La vicenda giudiziaria di cui è stata vittima le è costata, per ora, 300mila sterline, parte delle quali le sono giunte da numerosi donatori anonimi che hanno confessato di essere sottoposti, nei luoghi di lavoro, a discriminazioni analoghe a quelle raccontate fin qui.
Naturalmente, la donna è lieta e sollevata della conclusione del processo. «La sentenza d’appello [l’anno scorso] ha stabilito un precedente importante», afferma. «Ma questo giudizio traccia una ulteriore linea cruciale nella sabbia. Dice che va bene dire cose che alla gente non piaceranno, in una società democratica, e che dovremo abituarci a farlo di nuovo, e continuare ad andare d’accordo», senza che l’ortodossia transgender imponga bavagli a chi, legittimamente, la pensa in modo diverso.
«Abbiamo bisogno di un grande cambiamento culturale nelle organizzazioni ora», dichiara al quotidiano britannico The Guardian, «perché temo che i dipartimenti delle risorse umane siano stati formati per mettere una caratteristica protetta [vale a dire la riassegnazione di genere] al di sopra di tutte le altre».
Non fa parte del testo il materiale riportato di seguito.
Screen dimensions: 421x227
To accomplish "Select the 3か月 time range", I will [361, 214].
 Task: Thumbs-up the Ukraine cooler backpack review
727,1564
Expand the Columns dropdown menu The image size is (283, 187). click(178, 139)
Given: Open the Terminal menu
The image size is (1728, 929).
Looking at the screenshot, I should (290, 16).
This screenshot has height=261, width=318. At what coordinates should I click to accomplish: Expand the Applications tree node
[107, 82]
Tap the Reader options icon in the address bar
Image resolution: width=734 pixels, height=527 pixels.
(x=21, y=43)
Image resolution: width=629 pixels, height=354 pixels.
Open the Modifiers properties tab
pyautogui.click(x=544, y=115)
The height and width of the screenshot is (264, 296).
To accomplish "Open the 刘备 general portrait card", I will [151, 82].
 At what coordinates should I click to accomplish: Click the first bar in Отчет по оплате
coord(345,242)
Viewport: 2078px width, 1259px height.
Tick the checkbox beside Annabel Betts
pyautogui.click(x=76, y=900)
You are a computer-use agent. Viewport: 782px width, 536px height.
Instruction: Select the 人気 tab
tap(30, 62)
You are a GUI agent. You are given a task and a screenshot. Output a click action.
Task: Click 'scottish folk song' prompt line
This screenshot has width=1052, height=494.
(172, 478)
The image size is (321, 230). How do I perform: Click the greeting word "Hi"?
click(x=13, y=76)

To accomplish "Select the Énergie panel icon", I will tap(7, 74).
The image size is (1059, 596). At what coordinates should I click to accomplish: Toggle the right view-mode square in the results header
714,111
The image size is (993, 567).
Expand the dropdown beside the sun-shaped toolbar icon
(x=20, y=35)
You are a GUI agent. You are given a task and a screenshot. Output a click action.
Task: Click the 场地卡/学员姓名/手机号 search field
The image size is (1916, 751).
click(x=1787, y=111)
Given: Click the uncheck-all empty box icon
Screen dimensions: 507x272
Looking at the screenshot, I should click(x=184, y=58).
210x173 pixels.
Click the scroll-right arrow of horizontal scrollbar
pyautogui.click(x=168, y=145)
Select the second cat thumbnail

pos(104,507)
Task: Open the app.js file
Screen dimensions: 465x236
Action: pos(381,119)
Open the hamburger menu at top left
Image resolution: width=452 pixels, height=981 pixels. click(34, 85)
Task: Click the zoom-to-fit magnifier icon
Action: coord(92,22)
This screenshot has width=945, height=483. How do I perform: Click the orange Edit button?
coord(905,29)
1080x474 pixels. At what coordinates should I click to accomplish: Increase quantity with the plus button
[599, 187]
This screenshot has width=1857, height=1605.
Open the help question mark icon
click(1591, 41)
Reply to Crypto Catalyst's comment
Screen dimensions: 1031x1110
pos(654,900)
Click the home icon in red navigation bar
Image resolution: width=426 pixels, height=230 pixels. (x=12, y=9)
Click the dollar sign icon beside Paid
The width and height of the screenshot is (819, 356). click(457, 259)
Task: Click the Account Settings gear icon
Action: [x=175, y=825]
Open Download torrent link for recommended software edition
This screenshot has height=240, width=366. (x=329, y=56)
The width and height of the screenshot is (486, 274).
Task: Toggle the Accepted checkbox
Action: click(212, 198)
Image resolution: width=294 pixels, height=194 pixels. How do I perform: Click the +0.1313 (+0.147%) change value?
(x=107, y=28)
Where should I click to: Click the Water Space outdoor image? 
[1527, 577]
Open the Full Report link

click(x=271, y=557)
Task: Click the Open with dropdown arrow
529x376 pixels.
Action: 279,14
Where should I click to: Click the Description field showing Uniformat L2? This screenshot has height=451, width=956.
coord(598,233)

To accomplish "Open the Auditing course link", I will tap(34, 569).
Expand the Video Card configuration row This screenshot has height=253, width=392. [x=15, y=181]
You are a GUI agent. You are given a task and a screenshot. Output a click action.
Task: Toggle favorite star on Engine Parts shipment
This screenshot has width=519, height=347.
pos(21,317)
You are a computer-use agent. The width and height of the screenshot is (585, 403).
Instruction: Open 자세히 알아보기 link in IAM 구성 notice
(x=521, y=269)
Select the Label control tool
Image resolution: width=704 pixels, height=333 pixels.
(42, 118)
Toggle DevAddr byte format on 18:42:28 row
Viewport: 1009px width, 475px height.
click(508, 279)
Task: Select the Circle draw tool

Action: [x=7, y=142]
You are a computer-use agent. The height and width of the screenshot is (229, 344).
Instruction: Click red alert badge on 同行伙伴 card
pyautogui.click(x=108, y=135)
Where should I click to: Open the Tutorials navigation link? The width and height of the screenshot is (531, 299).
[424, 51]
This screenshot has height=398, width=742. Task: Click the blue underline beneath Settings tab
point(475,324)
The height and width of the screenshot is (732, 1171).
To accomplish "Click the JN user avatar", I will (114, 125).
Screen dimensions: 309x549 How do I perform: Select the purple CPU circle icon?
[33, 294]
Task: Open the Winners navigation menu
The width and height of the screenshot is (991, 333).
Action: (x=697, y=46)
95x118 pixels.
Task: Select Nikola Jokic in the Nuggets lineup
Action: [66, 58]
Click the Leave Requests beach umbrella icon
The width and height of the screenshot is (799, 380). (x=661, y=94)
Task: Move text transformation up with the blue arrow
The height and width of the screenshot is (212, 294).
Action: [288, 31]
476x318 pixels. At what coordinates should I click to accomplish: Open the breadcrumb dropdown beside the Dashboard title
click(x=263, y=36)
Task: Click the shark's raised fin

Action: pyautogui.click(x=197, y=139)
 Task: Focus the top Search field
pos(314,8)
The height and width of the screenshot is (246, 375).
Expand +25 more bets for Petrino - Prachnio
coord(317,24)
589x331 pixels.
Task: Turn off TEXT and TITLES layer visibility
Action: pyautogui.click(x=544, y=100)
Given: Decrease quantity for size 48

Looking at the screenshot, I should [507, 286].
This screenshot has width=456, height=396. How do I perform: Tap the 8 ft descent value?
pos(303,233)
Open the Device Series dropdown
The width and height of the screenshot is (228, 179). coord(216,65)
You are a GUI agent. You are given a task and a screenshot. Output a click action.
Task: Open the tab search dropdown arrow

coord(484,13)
Fra l’altro, conclude Maya Forstater, il suo caso potrà aiutare altre persone, soprattutto altre donne a esprimersi più liberamente su questi temi, senza sentirsi perdenti in partenza rispetto a una narrazione LGBT+ che impedisce di parlare a suon di insulti e minacce, come ha dimostrato più volte il caso di J.K. Rowling, autrice della serie fortunata del maghetto Harry Potter. «Dopo la sentenza dello scorso anno», dice la Forstater, «ho sentito persone che mi dicevano: sono un assistente sociale, sono un insegnante, ho dati e ora posso chiedermi se, per esempio, le politiche di protezione dell’infanzia possono funzionare. Altri mi hanno detto che il mio caso ha annullato i procedimenti disciplinari a loro carico, perché ha fatto riflettere il loro datore di lavoro due volte».
È orgogliosa del risultato ottenuto, Maya, che oggi è fra l’altro direttore esecutivo dell’organizzazione Sex Matters, di cui è anche co-fondatrice. «Sono stata trattata male. Il mio posto di lavoro mi era ostile. Ma ho ribaltato [quanto mi stava accadendo] e l’ho usato per dare fondamento a questo principio, che proteggerà molte persone in futuro».